En hij was aldaar met den HEERE, veertig dagen en veertig nachten; hij at geen brood, en hij dronk geen water; en Hij schreef op de tafelen de woorden des verbonds, de tien woorden.
29 摩西手裏拿着兩塊法版下西奈山的時候,不知道自己的面皮因耶和華和他說話就發了光。
En het geschiedde, toen Mozes van den berg Sinai afging (de twee tafelen der getuigenis nu waren in de hand van Mozes, als hij van den berg afging), zo wist Mozes niet, dat het vel zijns aangezichts glinsterde, toen Hij met hem sprak.

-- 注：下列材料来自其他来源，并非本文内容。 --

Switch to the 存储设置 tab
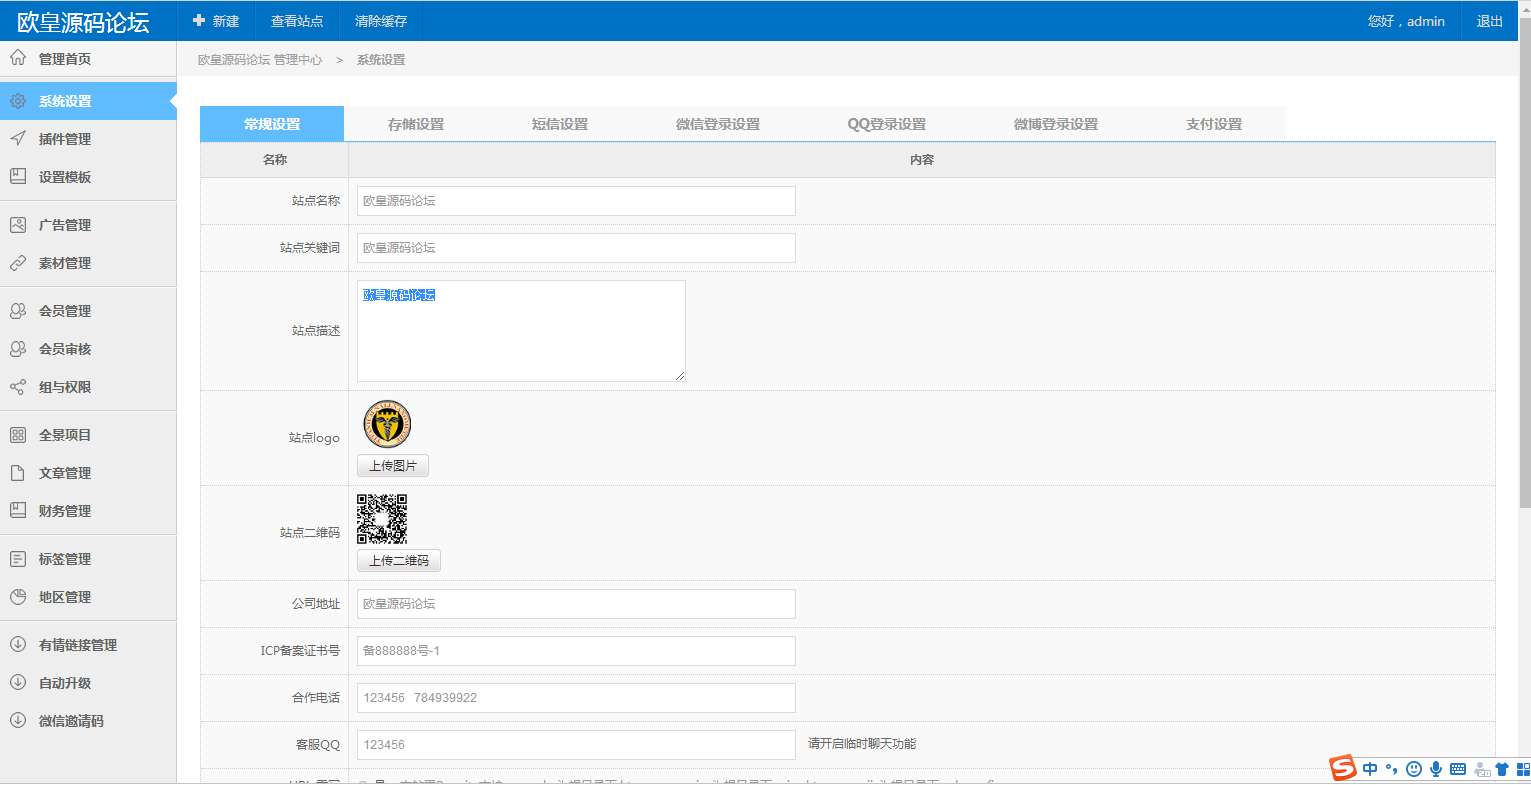(x=416, y=124)
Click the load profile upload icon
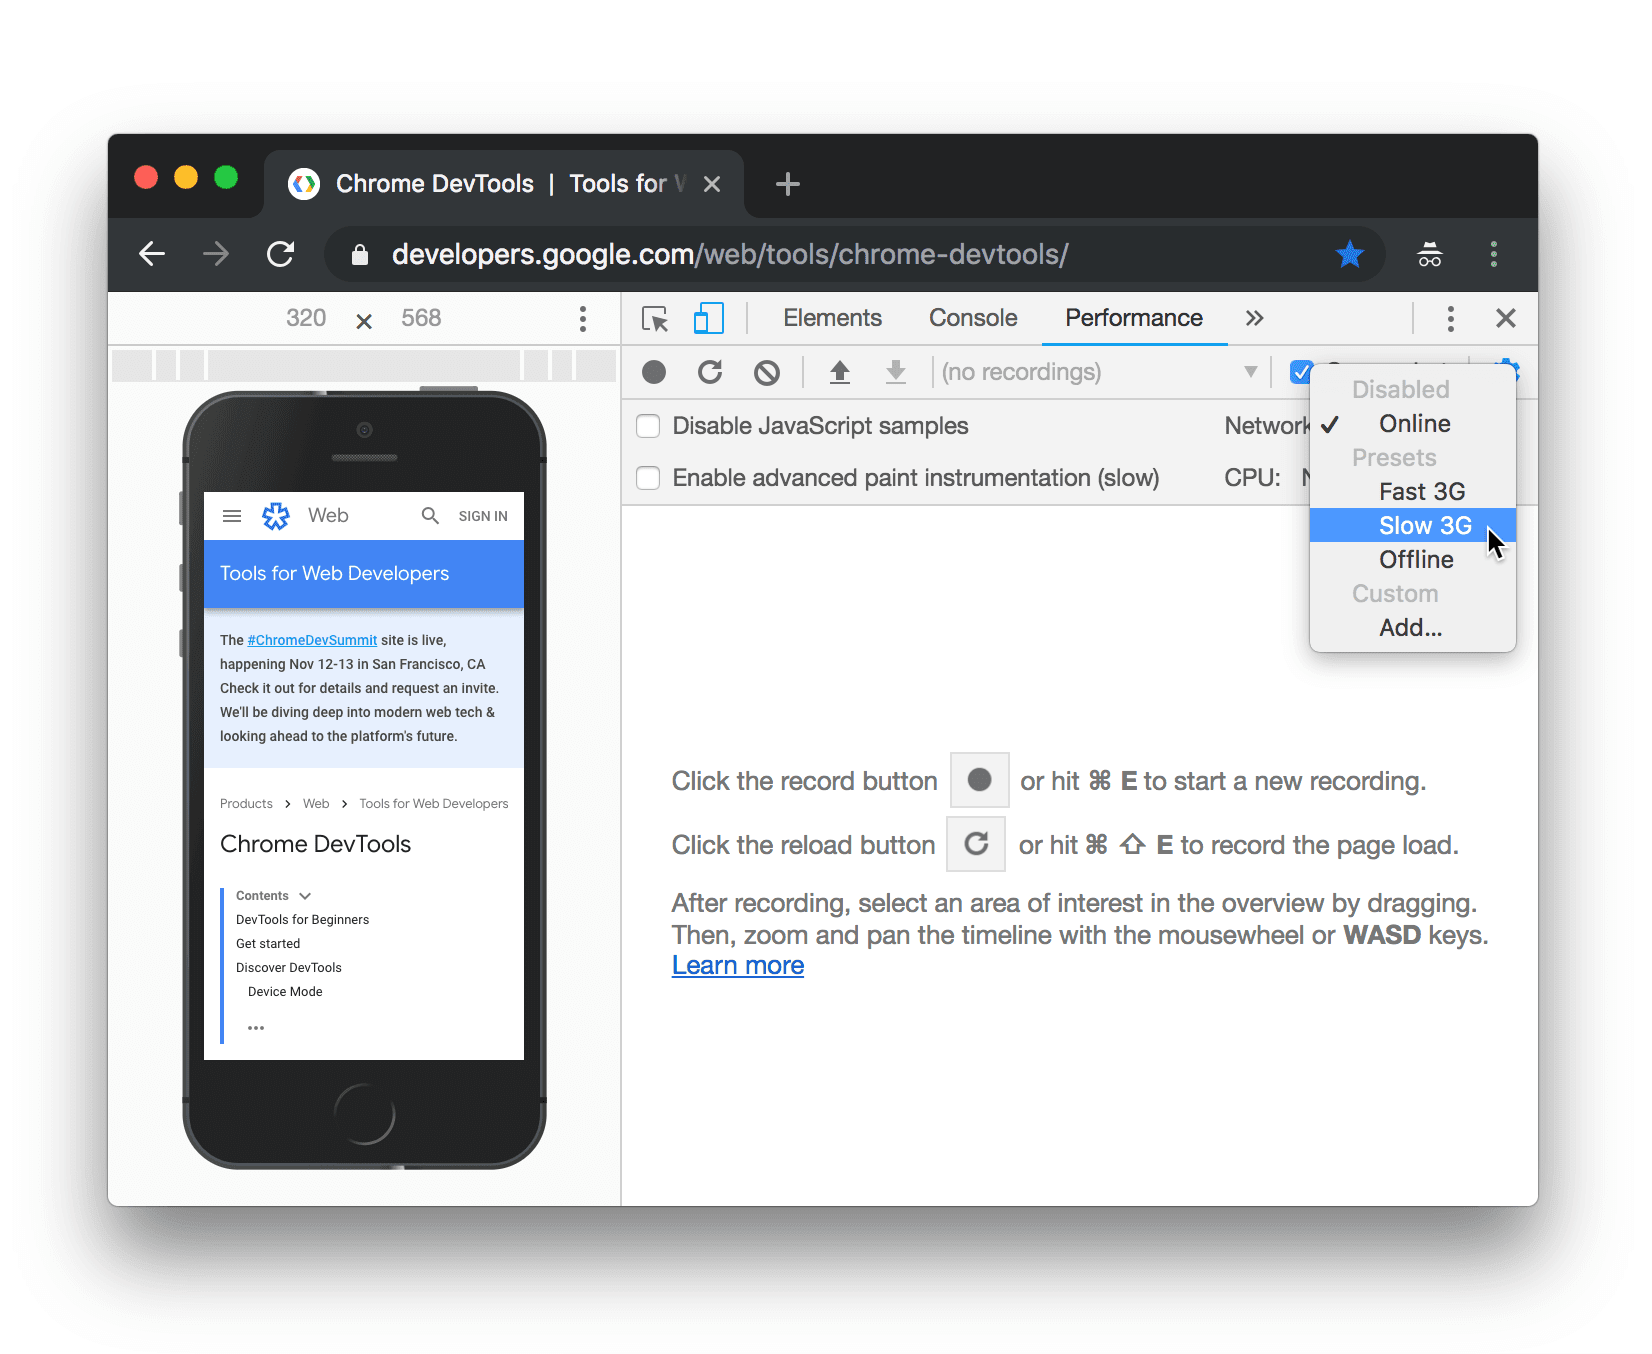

30 亞倫和以色列眾人看見摩西的面皮發光就怕挨近他。
Als nu Aaron en al de kinderen Israels Mozes aanzagen, ziet, zo glinsterde het vel zijns aangezichts; daarom vreesden zij tot hem toe te treden.
31 摩西叫他們來;於是亞倫和會眾的官長都到他那裏去,摩西就與他們說話。
Toen riep Mozes hen; en Aaron, en al de oversten in de vergadering keerden weder tot hem; en Mozes sprak tot hen.
32 隨後以色列眾人都近前來,他就把耶和華在西奈山與他所說的一切話都吩咐他們。
En daarna traden al de kinderen Israels toe; en hij gebood hun al wat de HEERE met hem gesproken had op den berg Sinai.
33 摩西與他們說完了話就用帕子蒙上臉。
Alzo eindigde Mozes met hen te spreken, en hij had een deksel op zijn aangezicht gelegd.
34 但摩西進到耶和華面前與他說話就揭去帕子,及至出來的時候便將耶和華所吩咐的告訴以色列人。
Doch als Mozes voor het aangezicht des HEEREN kwam, om met Hem te spreken, zo nam hij het deksel af, totdat hij uitging; en nadat hij uitgegaan was, zo sprak hij tot de kinderen Israels, wat hem geboden was.
35 以色列人看見摩西的面皮發光。摩西又用帕子蒙上臉,等到他進去與耶和華說話就揭去帕子。
Zo zagen dan de kinderen Israels het aangezicht van Mozes, dat het vel van het aangezicht van Mozes glinsterde; derhalve deed Mozes het deksel weder op zijn aangezicht, totdat hij inging om met Hem te spreken.